A perspectiva dos investidores para o mercado futuro de café sinaliza para uma temporada de relativa tensão. O declínio dos embarques mensais brasileiros observado a partir de outubro associado à retenção das vendas vietnamitas iniciada em novembro desestabilizaram a relativa sensação de fluxo de abastecimento em ritmo satisfatório.

 

 

No início de 2020, houve recuo nas cotações. Espera-se que os preços para o arábica permaneçam no patamar de US$120,00/¢lbp, patamar este que não é suficiente para estimular a produção dos concorrentes, mas que permite a captura de rentabilidade para os cafeicultores brasileiros adotantes de média e alta tecnologia de cultivo e de pós--colheita.
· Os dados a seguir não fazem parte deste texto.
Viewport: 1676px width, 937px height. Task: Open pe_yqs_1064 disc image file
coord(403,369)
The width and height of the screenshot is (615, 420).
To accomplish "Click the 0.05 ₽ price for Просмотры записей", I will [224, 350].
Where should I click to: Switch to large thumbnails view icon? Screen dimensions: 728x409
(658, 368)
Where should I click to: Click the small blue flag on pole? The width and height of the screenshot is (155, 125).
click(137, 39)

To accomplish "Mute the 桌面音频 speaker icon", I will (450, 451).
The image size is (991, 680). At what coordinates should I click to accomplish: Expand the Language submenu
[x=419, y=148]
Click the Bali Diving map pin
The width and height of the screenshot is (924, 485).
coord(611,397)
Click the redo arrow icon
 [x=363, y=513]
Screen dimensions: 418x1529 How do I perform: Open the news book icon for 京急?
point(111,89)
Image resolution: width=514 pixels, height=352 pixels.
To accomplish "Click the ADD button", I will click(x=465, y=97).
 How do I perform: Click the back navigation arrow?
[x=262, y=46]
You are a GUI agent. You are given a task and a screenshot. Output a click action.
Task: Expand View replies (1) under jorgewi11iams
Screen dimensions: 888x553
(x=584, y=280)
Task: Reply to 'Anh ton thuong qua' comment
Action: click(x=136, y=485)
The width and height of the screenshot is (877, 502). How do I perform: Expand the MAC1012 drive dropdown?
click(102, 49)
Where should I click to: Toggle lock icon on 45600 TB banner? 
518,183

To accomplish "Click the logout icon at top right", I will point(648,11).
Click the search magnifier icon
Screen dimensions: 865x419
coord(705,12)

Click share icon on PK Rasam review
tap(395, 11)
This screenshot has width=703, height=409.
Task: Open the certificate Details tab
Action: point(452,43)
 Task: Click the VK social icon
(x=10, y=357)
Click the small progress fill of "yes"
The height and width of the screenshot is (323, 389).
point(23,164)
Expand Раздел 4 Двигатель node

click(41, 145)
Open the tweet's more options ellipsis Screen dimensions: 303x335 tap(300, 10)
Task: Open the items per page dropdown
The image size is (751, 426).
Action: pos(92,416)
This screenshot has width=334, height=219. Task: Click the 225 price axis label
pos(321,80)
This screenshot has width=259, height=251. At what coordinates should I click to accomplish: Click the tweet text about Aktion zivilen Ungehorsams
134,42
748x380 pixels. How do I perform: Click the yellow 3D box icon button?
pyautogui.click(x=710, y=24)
Caso os preços do petróleo não disparem em função do acirramento das tensões entre Bagdá e Washington, a corrente temporada cafeeira, ciclo de alta, poderá representar um momento de recapitalização dos cafeicultores após três safras consecutivas em que as cotações cobriam apenas seus custos operacionais.

 

  

1O autor agradece pelo trabalho de sistematização do banco de dados econômicos conduzido pelo agente de apoio à pesquisa científica e tecnológica do IEA, o analista de sistemas Paulo Sérgio Caldeira Franco.

 

2INVESTING.COM. Petróleo Brent Futuros. Nicosia: Investing.com, 2020. Disponível em: https://br.investing.com/commodities/brent-oil-historical-data. Acesso em: 6 jan. 2020.

 

3ÂNGELO, J. A. Exportacoes ira iraque siria libano egito.xls. São Paulo, 6 jan. 2020. 29 kB. Planilha do Microsoft Excel 97-2003.

 

4INSTITUTO DE ECONOMIA AGRÍCOLA. Preços médios diários recebidos pelos produtores. São Paulo: IEA, 2020. Disponível em: http://ciagri.iea.sp.gov.br/precosdiarios/precosdiariosrecebidos.aspx?cod_sis=6. Acesso em: 7 jan. 2020.

 

5INTERNATIONAL COFFEE ORGANIZATION. Relatório sobre o mercado do café (2019/2020). Londres: IOC, 2020. Disponível em: http://www.ico.org/pt/Market-Report-19-20-p.asp. Acesso em: 7 jan. 2020. 

 

Palavras-chave: mercado futuro, bolsa de valores, cotações do café.